Word and element location data
────────

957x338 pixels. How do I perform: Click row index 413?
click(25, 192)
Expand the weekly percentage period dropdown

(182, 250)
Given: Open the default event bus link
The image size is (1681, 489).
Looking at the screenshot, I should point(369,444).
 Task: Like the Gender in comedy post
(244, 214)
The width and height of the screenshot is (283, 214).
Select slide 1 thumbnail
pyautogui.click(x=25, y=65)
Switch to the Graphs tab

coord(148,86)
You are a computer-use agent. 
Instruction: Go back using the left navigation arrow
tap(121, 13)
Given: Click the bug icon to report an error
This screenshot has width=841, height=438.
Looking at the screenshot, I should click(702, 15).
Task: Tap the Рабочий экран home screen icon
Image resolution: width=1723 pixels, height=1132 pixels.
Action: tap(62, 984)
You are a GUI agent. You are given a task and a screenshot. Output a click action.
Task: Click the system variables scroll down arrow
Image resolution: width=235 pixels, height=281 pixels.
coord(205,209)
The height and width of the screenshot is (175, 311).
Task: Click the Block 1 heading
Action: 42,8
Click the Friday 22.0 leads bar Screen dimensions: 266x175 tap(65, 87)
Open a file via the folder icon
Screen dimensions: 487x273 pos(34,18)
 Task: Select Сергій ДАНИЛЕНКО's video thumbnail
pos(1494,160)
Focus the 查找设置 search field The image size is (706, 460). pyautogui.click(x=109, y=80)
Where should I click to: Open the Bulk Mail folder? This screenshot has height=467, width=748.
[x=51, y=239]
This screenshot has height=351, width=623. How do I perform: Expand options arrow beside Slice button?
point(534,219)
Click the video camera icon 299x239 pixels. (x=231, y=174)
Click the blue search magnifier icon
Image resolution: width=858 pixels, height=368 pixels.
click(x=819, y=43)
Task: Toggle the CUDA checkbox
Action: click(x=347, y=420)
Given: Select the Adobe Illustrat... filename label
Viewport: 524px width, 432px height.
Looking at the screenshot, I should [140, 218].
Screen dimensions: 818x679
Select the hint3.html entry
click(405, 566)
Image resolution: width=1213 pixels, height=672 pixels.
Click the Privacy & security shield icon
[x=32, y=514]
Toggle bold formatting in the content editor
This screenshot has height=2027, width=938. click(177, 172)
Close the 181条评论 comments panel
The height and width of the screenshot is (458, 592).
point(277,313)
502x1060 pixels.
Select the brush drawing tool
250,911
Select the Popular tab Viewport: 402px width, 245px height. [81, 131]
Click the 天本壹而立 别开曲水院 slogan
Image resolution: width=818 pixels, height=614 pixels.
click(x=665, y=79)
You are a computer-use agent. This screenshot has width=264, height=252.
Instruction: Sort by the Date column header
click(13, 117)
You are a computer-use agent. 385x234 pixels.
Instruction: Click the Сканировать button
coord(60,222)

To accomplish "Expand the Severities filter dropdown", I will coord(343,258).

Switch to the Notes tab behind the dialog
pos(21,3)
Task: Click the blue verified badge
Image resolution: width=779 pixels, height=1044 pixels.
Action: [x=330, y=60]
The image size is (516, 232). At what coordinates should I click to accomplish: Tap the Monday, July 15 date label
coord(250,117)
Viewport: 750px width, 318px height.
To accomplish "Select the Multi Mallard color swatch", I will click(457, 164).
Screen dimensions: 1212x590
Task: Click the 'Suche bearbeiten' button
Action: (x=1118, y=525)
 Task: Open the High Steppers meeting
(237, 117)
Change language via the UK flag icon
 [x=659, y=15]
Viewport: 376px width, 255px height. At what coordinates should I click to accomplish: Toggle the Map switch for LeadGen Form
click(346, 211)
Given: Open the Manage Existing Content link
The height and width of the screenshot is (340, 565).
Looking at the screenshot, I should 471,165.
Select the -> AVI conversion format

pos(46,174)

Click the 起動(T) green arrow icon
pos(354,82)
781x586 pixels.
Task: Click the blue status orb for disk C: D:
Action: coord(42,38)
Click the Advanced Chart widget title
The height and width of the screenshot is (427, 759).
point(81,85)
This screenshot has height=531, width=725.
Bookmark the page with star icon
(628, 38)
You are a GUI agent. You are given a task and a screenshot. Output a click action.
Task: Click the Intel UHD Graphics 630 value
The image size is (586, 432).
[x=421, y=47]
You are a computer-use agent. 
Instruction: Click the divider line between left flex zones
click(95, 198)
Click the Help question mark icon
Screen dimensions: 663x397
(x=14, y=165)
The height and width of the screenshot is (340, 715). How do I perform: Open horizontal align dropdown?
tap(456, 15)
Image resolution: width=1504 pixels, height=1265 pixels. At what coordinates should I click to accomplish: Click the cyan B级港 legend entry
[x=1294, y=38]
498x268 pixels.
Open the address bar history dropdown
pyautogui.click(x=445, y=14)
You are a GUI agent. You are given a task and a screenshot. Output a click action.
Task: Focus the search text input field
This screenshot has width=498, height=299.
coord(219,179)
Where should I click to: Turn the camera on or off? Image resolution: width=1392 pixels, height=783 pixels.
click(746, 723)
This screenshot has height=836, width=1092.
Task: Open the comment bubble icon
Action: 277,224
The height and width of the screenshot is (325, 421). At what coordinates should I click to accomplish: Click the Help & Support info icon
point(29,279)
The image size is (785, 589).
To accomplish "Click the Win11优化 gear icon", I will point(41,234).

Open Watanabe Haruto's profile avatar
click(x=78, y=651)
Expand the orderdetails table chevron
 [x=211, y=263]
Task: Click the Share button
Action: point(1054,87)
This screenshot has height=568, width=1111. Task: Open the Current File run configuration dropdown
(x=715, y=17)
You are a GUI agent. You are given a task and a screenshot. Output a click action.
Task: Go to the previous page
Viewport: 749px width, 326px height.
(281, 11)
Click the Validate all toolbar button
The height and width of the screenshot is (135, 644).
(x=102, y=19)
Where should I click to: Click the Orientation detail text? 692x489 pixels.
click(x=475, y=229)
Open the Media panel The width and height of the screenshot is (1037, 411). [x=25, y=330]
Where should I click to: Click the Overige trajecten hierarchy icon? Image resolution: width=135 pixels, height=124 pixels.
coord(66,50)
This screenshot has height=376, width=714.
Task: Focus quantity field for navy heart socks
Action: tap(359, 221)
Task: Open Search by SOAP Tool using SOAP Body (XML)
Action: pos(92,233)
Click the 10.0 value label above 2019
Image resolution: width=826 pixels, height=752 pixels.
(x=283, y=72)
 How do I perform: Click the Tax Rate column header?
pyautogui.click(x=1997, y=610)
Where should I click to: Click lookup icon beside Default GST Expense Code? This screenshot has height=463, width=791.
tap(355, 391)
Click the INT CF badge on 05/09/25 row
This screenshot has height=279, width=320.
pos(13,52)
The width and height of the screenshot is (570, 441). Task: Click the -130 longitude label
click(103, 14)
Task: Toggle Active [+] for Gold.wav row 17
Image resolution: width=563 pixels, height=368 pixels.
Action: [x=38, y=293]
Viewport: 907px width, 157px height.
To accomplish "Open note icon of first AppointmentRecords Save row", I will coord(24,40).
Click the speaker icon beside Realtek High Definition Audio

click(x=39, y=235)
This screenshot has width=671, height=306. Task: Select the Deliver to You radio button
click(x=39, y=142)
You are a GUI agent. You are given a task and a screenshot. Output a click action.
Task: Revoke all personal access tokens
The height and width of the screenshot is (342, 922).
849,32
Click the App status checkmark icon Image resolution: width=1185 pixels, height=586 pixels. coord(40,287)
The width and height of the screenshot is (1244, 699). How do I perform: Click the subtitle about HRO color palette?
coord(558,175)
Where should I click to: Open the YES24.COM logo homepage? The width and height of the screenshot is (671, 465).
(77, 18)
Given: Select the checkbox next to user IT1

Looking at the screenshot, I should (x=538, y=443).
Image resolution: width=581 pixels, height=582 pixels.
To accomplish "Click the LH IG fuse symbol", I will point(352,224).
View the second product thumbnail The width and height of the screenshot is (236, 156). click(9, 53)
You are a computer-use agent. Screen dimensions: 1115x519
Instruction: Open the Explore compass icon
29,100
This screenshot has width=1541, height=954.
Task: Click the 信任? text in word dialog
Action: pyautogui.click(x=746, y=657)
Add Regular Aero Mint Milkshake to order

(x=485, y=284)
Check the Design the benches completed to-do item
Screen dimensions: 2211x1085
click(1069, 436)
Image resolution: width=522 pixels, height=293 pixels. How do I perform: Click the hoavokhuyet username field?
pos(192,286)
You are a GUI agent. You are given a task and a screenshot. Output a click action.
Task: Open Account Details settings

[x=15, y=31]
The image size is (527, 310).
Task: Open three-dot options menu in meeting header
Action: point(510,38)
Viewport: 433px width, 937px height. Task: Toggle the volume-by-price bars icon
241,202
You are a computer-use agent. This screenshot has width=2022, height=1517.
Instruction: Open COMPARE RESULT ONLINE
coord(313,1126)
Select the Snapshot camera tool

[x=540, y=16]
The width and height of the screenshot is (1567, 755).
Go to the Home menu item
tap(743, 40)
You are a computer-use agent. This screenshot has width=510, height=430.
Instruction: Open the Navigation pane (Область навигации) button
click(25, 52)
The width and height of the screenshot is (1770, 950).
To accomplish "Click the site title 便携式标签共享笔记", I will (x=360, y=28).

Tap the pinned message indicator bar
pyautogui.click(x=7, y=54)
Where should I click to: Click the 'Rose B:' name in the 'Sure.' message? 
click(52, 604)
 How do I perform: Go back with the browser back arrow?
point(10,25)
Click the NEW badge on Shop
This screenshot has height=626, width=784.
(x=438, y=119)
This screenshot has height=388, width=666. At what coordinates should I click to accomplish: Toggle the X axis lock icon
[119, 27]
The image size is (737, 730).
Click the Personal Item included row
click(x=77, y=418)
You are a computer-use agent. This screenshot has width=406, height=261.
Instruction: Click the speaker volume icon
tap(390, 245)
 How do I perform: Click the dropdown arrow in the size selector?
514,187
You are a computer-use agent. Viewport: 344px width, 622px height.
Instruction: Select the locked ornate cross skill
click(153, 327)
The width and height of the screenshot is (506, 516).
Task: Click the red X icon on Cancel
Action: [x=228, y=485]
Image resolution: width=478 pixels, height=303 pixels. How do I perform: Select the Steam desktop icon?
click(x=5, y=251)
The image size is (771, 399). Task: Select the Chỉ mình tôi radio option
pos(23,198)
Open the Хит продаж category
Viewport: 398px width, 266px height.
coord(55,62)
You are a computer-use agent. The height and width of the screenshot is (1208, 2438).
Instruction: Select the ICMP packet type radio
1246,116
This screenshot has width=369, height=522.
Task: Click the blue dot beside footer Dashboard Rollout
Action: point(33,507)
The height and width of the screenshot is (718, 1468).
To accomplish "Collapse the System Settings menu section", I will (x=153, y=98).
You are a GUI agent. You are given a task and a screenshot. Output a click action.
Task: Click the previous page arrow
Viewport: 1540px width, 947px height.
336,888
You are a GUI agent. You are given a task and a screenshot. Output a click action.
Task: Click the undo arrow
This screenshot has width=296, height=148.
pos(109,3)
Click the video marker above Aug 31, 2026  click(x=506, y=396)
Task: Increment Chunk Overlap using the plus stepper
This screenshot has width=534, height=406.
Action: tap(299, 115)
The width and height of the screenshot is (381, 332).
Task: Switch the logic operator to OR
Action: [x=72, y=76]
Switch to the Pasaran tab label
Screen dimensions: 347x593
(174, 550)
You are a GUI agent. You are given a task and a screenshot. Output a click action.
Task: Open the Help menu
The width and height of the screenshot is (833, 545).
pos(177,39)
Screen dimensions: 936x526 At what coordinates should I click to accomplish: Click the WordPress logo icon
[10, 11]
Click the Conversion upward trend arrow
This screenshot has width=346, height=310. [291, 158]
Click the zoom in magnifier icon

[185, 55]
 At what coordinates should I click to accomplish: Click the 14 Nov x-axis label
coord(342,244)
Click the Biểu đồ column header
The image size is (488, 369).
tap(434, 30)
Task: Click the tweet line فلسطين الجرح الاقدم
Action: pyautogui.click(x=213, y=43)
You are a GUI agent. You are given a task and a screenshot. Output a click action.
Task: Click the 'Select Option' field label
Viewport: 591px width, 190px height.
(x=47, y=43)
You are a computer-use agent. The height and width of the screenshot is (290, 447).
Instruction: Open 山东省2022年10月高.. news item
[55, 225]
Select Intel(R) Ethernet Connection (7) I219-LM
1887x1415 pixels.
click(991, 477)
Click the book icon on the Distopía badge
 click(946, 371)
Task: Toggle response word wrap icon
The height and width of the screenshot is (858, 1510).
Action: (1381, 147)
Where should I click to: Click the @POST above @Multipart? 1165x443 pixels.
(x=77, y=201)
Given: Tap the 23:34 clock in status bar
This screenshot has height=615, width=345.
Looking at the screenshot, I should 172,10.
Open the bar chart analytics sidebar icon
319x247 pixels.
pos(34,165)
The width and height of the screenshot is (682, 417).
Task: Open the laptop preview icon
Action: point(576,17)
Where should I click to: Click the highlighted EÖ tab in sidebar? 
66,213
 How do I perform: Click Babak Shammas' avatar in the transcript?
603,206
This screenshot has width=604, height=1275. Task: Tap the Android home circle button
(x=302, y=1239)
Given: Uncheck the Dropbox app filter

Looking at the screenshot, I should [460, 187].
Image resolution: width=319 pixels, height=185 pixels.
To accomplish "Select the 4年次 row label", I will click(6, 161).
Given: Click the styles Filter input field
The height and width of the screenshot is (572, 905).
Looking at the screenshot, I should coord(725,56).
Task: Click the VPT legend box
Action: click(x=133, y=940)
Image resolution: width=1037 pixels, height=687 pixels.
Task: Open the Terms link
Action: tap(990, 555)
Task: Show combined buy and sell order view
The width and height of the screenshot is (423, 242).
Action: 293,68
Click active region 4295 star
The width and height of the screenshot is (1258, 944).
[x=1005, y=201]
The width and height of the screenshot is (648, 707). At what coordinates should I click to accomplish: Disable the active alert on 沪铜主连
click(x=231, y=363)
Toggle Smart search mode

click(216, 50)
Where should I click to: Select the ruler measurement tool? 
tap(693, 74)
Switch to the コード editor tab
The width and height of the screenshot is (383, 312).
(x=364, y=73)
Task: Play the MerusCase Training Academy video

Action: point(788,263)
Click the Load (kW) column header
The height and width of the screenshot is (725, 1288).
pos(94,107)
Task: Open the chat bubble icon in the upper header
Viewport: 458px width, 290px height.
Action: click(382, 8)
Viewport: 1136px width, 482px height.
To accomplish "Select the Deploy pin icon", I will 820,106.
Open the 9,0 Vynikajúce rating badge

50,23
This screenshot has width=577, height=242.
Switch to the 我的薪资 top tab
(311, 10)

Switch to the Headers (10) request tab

────────

▶ Exercise: Repeat the entries word for word, beginning at the line that contains "Task: Play the" and continuing through the last line of the entries.

▶ Answer to this exercise:
Task: Play the MerusCase Training Academy video

Action: point(788,263)
Click the Load (kW) column header
The height and width of the screenshot is (725, 1288).
pos(94,107)
Task: Open the chat bubble icon in the upper header
Viewport: 458px width, 290px height.
Action: click(382, 8)
Viewport: 1136px width, 482px height.
To accomplish "Select the Deploy pin icon", I will 820,106.
Open the 9,0 Vynikajúce rating badge

50,23
This screenshot has width=577, height=242.
Switch to the 我的薪资 top tab
(311, 10)

Switch to the Headers (10) request tab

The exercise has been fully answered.